▶ Quoted passage:
"""

GI 4 Flashcards
What is the function of the porta hepatis?
- lots of things going into and coming out of the liver
- hepatic portal vein delivering nutrient rich but oxygen poor blood
- hepatic artery comes off of celiac trunk
- bile ducts
Describe the ducts going to the duodenum
- right and left hepatic ducts collect secretions of hepatocytes and send it into the common hepatic duct
- between meals, the bile can go into the cystic duct because the sphincter at duodenum would be closed
- when the sphincter opens, bile flows from the liver and gall bladder
- pancreatic duct joins common bile duct and forms the hepatopancreatic ampulla
Describe the dual blood supply of the liver
- hepatic portal vein brings nutrient full but deoxygenated blood into the liver
- mixes with proper hepatic artery which is oxygenated blood
- forms a capillary bed and is drained away by hepatic veins to inferior vena cava
What are the cell types of the liver?
- hepatocytes (primary): synthesis, storage, detoxification, metabolism
- kupffer cells: phagocytosis of microbes, cytokine production, recycle heme (one component that is toxic which will turned to bilirubin and it will be excreted)
- have liver sinusoids which are large capillary beds with spaces between the ECs and incomplete basement membrane where macrophages hang out (80% of all macrophages reside here)
- sinusoid endothelial cells (liver hepatocytes make most proteins in circulation which are big so they need this big gap)
What is contained in a liver lobule?
- each side of the 6-sided shape will have duct work (arteriole, venule, and bile duct- portal triad)
- central vein; portal vein and hepatic artery drain into here
- blood moves from central vein to hepatic veins
- bile canaliculi move bile away to edges of lobule where it is collected in bile duct
How does the liver process sugars?
- liver stores glucose from dietary sources as glycogen
- monosaccharide glucose –> polysaccharide glycogen
- if you just stored glucose, it has a high osmotic drive so it would bring water inside the hepatocyte
- can provide 1-2 days worth of glucose as glycogen (in between meals your liver will slowly release this into circulation- central nervous system can not store glucose so it needs it in circulation to stay running)

"""

▶ Exercise data:
"""

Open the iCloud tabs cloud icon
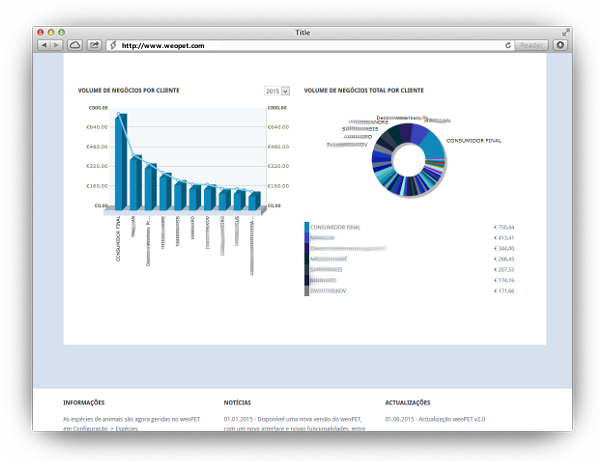 tap(75, 45)
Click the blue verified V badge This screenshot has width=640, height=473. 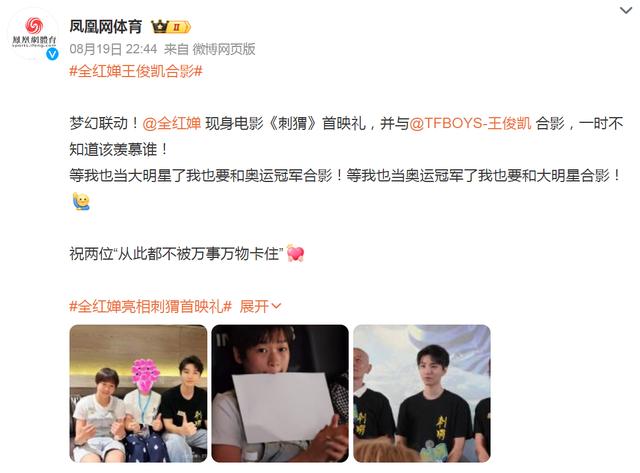point(52,54)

"""

▶ Explore the material:
a) In the liver flashcards, what share of all macrophages reside in the liver sinusoids?
b) Extend the liver flashcards past their last line on glycogen, keeping the same question-and-bulleted-answer format.

▶ Expected results:
a) 80% of all macrophages reside there.

b)
- liver can convert glucose into FAs or triglycerides
- liver can convert galactose and fructose to glucose
- liver can create new glucose: gluconeogenesis created from lactic acid, pyruvate, and amino acids (process makes ketones and other waste products), glycogenolysis (breaking up glycogen into glucose)
What is different about glycogen in skeletal muscle?
- glycogen formed in skeletal muscle too
- when skeletal muscle puts glycogen away, when it breaks it down it can’t pass plasma membrane
- possessive of its glucose
How does the liver process amino acids?
- essential amino acids are used for protein synthesis (eg. albumin, fibrinogen, etc.)
- liver also converts toxic ammonia to urea which can be excreted by kidneys
- ammonia is being produced during breakdown of amino acids for energy purposes (ATP production)
How are fats processed by the liver?
- liver packages fatty acids into forms that can be transported or stored (lipoproteins)
- VLDL: to be delivered to adipocytes
- LDL: to transport cholesterol to tissues (starts to accumulate under ECs if you have too much, starts inflammation in BV because macrophage tries to attack it, causes atherosclerosis)
- many hormones are made from cholesterol so we need it for that, if we didn’t have cholesterol in plasma membranes the phospholipids would be solid rather than being more fluid
- HDL: returns excess cholesterol to liver (catabolized and secreted in bile salts)
How are fat soluble vitamins processed?
Vitamin A: stored in hepatic stellate cells, converted to retinyl esters, used for vision, important for signalling with rods
Vitamin D: utilized in bone metabolism, communicates with duodenum where calcium is absorbed, can be synthesized through UV light
Vitamin E: antioxidant (scavenges free radicals)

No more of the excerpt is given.